Looking South

A Study in Borders, Loss, and the Architecture of Absence

Erased Topographies

What was once above ground is now under water, or buried beneath manicured stone. These sites have been restructured out of memory.

Obsolete Technologies

Designed for control, now left idle. These mechanisms once organized flow; now their function has evaporated.

Altered Ecologies

Landscapes where nature is scripted, growth is engineered, and the coastline redesigned into something measurable.

Residual Rituals

Gestures of repetition—devotional, habitual, civic—persist even as original audiences dissolve.

Statement of the work

Looking South is a research-based art project that examines the southern edge of Singapore as a site of disappearance, transformation, and buried memory. Through spatial observation, visual documentation, and archival reference, the project constructs a taxonomy of what resists preservation—what has been erased, rendered obsolete, ritualized, or reabsorbed into nature.

The southern coastline—marked by ports, reclaimed land, displaced villages, colonial infrastructure, and ecological management—is not a single narrative, but a fragmented surface. It is approached here as a forensic landscape: a place where history is structured into silence, and visibility is often a matter of control.

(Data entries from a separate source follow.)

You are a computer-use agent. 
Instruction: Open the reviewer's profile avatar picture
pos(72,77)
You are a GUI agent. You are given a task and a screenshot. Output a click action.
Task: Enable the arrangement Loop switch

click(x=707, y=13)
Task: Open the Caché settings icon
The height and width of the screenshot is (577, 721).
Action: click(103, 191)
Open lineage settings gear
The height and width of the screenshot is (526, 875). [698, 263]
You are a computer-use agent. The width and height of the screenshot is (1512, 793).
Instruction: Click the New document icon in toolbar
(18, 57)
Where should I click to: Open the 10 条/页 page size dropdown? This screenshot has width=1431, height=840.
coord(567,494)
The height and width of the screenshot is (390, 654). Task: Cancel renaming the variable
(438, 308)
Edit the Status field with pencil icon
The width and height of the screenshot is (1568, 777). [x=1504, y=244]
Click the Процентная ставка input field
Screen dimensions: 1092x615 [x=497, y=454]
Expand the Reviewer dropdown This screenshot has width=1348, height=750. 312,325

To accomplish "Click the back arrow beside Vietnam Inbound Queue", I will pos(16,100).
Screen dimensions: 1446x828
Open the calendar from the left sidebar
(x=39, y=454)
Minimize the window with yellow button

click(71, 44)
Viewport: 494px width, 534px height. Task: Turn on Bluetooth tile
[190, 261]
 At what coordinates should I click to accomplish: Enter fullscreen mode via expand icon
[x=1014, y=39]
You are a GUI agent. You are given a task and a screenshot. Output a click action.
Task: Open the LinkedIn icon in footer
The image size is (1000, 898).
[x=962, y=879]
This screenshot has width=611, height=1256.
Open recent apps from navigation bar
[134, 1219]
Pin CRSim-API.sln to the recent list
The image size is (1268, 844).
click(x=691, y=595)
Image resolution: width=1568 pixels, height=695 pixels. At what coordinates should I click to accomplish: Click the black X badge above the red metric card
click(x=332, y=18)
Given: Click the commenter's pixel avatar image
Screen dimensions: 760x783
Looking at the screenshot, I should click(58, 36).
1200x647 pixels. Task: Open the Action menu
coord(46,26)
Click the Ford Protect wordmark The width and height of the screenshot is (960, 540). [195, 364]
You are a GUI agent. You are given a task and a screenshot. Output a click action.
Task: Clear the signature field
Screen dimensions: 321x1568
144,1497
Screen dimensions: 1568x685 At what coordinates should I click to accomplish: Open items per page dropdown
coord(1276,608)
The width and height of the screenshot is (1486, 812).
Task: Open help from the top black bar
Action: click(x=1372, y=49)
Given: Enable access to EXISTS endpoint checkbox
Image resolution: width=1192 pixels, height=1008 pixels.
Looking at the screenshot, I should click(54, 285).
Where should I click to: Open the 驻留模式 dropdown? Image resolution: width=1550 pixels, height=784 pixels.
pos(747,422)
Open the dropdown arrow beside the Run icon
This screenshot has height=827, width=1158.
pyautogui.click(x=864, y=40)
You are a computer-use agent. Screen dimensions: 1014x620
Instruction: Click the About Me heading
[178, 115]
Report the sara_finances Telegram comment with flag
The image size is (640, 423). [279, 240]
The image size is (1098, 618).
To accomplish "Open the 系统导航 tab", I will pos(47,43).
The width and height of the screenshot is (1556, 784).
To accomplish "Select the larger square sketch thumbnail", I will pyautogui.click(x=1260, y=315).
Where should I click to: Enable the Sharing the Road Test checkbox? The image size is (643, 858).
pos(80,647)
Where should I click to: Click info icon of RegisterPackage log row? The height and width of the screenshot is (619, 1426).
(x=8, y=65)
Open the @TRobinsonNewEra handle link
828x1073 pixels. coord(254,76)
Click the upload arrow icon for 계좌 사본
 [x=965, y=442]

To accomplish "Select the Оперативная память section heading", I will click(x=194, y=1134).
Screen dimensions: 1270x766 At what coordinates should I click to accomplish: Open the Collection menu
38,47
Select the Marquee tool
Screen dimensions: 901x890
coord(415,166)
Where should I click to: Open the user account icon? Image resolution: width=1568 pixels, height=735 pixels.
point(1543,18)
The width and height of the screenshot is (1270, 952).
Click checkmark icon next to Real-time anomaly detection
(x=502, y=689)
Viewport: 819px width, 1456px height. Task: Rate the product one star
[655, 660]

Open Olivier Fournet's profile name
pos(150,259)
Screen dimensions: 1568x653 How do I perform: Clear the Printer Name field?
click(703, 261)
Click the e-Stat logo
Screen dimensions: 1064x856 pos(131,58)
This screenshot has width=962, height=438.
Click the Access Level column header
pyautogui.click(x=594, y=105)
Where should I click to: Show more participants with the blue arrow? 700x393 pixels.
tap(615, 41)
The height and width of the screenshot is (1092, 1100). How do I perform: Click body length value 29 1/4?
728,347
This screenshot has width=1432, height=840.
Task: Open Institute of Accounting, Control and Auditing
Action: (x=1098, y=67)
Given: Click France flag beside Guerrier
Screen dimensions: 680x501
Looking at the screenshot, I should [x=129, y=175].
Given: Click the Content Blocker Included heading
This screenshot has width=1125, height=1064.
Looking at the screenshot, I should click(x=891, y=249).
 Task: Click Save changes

Each entry is treated as an artifact: a photograph, a location, a classification, and a short annotation. Together, they form a living archive—precisely arranged yet necessarily incomplete. The project resists storytelling in favor of systems. In doing so, it echoes the way the state, the city, and the sea continually rewrite what is remembered and what is lost.

There is no resolution—only arrangement. Looking South invites viewers to read between what is visible and what has been quietly removed.